Of course the young men wont spot that it is wrong. Why, we ourselves are only just spotting it now.
I think I demonstrated in my last that according to the orthodox view, the rate of interest must always be zero.  You did not reply to this.
The fallacy can be approached in a number of ways. I try this one. The orthodox (I dont know whether this is the best word to describe it) theory is wrong because it is one dimension out. When we consider the supply of other factors, we say what price is necessary to elicit a flow of so and so much per unit of time. £y will elicit x man hours of unskilled labour, £z will elicit w acres of land etc. [b] The amount elicited is not a lump sum but a flow which is conceived to go on so long as the conditions are unchanged. To meet this we have a demand schedule, depending on tastes and technique of production. So and so much will be demanded at various prices. Again the amount demanded is a flow. x man hours per week will continue to be employed at this price, week after week, so long as conditions remain the same.
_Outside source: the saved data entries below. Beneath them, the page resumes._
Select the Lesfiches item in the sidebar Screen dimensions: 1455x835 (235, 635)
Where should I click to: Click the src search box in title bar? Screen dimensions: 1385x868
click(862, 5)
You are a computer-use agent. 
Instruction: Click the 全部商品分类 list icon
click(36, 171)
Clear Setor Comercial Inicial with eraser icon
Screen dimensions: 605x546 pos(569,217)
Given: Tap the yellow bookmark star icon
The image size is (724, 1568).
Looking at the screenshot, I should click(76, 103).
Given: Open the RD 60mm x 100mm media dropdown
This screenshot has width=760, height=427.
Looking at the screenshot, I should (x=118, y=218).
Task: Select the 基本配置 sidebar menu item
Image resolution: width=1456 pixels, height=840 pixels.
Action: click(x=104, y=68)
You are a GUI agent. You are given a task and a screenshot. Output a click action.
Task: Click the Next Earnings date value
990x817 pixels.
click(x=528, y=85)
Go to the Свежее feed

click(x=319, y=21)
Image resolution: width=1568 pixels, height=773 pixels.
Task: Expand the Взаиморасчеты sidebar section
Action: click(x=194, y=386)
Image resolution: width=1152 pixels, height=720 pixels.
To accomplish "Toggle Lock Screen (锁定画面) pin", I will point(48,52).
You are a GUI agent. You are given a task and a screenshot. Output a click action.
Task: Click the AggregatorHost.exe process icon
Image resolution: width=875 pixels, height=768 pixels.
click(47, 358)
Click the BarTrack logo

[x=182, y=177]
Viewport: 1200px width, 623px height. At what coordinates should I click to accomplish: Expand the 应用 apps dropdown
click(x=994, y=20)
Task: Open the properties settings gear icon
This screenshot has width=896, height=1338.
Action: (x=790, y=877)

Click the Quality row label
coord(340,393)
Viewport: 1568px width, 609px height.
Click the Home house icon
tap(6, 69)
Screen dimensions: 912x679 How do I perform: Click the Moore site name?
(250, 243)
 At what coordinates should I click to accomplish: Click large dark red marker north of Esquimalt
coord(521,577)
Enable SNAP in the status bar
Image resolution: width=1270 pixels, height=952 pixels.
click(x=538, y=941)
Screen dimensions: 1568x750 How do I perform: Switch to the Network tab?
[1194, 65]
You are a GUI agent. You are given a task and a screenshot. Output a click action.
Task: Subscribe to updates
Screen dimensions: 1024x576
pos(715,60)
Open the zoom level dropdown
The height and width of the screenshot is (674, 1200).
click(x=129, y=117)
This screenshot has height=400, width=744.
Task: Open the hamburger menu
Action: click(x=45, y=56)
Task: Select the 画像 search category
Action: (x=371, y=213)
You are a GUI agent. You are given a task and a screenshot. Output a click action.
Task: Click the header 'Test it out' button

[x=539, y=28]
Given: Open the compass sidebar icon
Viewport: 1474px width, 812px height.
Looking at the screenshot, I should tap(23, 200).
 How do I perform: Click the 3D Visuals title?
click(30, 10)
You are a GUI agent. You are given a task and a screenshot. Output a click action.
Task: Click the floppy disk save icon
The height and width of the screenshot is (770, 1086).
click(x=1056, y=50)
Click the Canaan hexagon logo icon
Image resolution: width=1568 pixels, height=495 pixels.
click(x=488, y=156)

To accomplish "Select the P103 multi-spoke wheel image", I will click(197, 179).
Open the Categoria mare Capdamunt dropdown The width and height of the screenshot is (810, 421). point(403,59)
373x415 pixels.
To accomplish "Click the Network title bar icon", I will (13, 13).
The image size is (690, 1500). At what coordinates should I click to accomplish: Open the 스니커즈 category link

Now turn to saving. I will not bother for the moment with Maynard's difficulty about supply. The crucial trouble is on the side of demand. With tastes and technique the same there is no demand in equilibrium. There may be of course some delayed projects still to be done; but this is a once over demand, which will not go on week after week; when it is satisfied, there is nothing further.
You may now be tempted to say--well, then the rate of interest will fall to stimulate demand sufficiently to absorb the supply. Quite so; but again this stimulus will only--tastes and technique being the same--provoke a once over demand. When that is exhausted the rate will have to fall again. In fact we come to this. Given tastes and technique and the supply schedule, there is no sense in the question what rate of interest will allow demand to absorb the supply. We have to ask what rate of fall in the rate of interest will allow demand to absorb the supply. But this is not at all on all fours with our treatment of the other factors. We do not say what rise or fall in wages or rents is required to get labour and land used (assuming constant supply schedule) but what level of wages or rents. This is what I mean by saying that the orthodox theory of interest is one dimension out.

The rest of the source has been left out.